Chapter 7 introduces how to build an A/B test system, which belongs to the application layer and should be placed behind the data service.
Chapter 9 introduces data services, mainly including API and SQL. There is nothing wrong with this piece.
The fourth part includes chapters 10 and 1 1, which mainly introduces two commonly used strategic products: search and user portrait. Just search this area. User portrait belongs to the combination of intermediate platform layer and application layer. Personally, I think it is better to introduce it in the third part first.
Personally, I think the reading order of this book should be like this:
Browse 1~3 first, and choose to skim or master according to your personal level.
Then 5, 4, 6, 1 1, 8, 9. This block contains a complete data center system.

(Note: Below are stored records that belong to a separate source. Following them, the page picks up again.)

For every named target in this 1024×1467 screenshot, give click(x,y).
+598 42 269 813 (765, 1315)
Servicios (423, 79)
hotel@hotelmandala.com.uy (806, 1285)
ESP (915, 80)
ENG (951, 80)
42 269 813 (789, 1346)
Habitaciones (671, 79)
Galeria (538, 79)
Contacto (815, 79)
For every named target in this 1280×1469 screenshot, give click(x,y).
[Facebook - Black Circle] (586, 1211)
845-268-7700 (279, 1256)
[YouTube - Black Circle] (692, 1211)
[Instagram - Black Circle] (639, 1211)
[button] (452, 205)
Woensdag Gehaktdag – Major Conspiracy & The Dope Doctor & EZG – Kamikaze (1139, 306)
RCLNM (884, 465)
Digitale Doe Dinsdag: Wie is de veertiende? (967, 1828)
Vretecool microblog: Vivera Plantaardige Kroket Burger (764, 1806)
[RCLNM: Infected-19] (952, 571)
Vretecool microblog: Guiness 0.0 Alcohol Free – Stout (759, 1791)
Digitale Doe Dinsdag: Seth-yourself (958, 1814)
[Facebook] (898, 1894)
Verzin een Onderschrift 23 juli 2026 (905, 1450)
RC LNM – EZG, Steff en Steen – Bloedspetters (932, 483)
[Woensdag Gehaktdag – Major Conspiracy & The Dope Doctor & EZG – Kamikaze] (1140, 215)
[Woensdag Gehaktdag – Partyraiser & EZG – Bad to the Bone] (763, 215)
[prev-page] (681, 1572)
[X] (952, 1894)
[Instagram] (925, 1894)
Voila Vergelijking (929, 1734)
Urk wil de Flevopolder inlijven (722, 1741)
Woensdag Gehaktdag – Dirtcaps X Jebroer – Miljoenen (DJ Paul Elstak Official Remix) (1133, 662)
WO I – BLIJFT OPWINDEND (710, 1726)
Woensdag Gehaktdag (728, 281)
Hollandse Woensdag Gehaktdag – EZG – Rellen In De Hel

Then there are 7 and 10, which contain data applications and strategy products respectively.
The first time I saw this book was in "Huazhang Fresh Reading", a column in which an e-book was published first and then a physical book was published. It is no exaggeration to say that I have studied the electronic version of this book at least three times. The reason is also very simple. This book is the only one on the market that basically covers the breadth and depth of the work of data product managers. The only drawback is that because it is co-authored by many people, the level is naturally high and low, so occasionally I feel a bit "theatrical". This book is worth learning by all data product managers.
PS: It is said that the author has another case collection to be published. What time? I've been waiting for a year. Hey (hide your face and cry).